Собственно, актерская техника меня всегда интересовала. Я давно стала понимать, что надо самой «изобретать велосипеды» — самой расшибать лоб об очевидные истины.
Подсознательно это возникло у меня еще во времена «Гамлета» с Высоцким. У Высоцкого сильная энергия шла от наркотиков, но я их употреблять не могла из-за слабого здоровья и от всегдашнего отвращения к внешнему насилию.
Тогда же я стала думать: что происходит, когда хорошо играешь? Переплетенье «ты — образ» и «ты — наблюдающий со стороны» постоянно раздваивается и переплетается вновь. Игра удается, когда ты очень сконцентрирован и когда тебе ничто не мешает — ни внутренние болезни, ни закулисные шумы, ни технические накладки (они раньше мне очень мешали).

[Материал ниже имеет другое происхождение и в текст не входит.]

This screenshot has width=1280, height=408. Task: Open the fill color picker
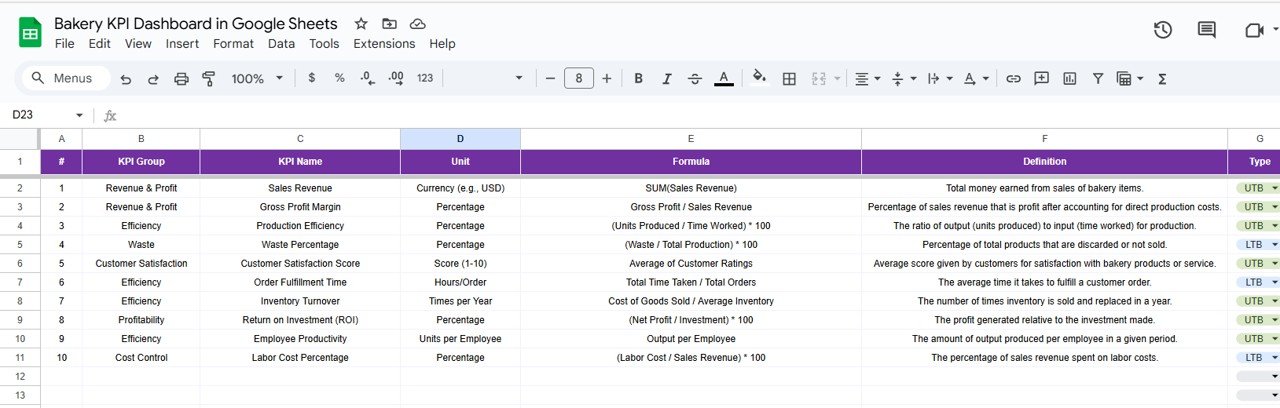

И вот я стала самостоятельно разбивать роль на мыслеобразы, на видения. Особенно — в стихах. Когда читаешь, ритм должен жить в тебе подсознательно, а ты должен видеть «живые» картинки. Они возникают внутри, но ты должен их «отслоить» для зрителя и видеть в конце зрительного зала. Потом я стала эти картинки «отслаивать» в ролях, потом поняла, что их надо переводить на образы, а после — на цвет. И даже проверила это с учеными: если переводить текст роли на цвет и абстрактные образы — возникает наиболее сильная энергия.
В то время «Вишневый сад» шел уже на Новой сцене. Однажды я увидела, что в зале сидят люди и направляют на сцену какие-то аппараты типа мембран. Потом они пришли ко мне в гримерную и сказали, что пробуют изобрести аппарат для измерения психической энергии. Наверное, около месяца мы работали вместе. Они измеряли все мои энергетические точки до спектакля, в антракте и после. Это было похоже на кардиограмму.